_Work to complete_. Take the line with "Click the huckberry" and all lines after it, through the end of the records below, and repeat them exactly.

#####

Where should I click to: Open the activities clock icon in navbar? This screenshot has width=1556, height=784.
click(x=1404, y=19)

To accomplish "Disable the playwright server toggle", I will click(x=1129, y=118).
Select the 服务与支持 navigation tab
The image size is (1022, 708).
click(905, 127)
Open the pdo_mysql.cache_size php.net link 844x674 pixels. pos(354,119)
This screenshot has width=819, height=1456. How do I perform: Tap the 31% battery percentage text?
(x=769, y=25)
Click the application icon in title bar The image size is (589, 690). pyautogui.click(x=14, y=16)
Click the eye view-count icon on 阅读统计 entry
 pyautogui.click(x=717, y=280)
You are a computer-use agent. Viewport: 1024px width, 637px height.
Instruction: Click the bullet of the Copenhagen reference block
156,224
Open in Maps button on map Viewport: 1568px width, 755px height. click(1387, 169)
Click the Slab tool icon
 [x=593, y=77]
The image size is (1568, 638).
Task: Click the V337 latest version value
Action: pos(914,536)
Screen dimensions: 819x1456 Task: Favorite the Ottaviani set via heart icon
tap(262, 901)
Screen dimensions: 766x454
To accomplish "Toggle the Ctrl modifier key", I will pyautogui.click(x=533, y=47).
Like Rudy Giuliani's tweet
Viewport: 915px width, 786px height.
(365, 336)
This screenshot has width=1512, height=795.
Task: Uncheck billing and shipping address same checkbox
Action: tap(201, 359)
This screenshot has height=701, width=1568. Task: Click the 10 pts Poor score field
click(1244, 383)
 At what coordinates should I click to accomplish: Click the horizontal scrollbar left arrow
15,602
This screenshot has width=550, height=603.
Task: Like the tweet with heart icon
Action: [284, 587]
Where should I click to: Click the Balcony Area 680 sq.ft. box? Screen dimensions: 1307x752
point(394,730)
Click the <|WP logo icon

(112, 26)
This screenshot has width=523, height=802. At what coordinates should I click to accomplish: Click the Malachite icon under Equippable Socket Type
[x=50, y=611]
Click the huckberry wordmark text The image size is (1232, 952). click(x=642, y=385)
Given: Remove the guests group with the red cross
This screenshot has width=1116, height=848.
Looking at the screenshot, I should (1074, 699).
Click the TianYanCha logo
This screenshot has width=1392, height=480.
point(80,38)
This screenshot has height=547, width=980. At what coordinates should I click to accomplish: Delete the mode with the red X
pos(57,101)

#####

_Answer space_.
Click the huckberry wordmark text The image size is (1232, 952). click(x=642, y=385)
Given: Remove the guests group with the red cross
This screenshot has width=1116, height=848.
Looking at the screenshot, I should (1074, 699).
Click the TianYanCha logo
This screenshot has width=1392, height=480.
point(80,38)
This screenshot has height=547, width=980. At what coordinates should I click to accomplish: Delete the mode with the red X
pos(57,101)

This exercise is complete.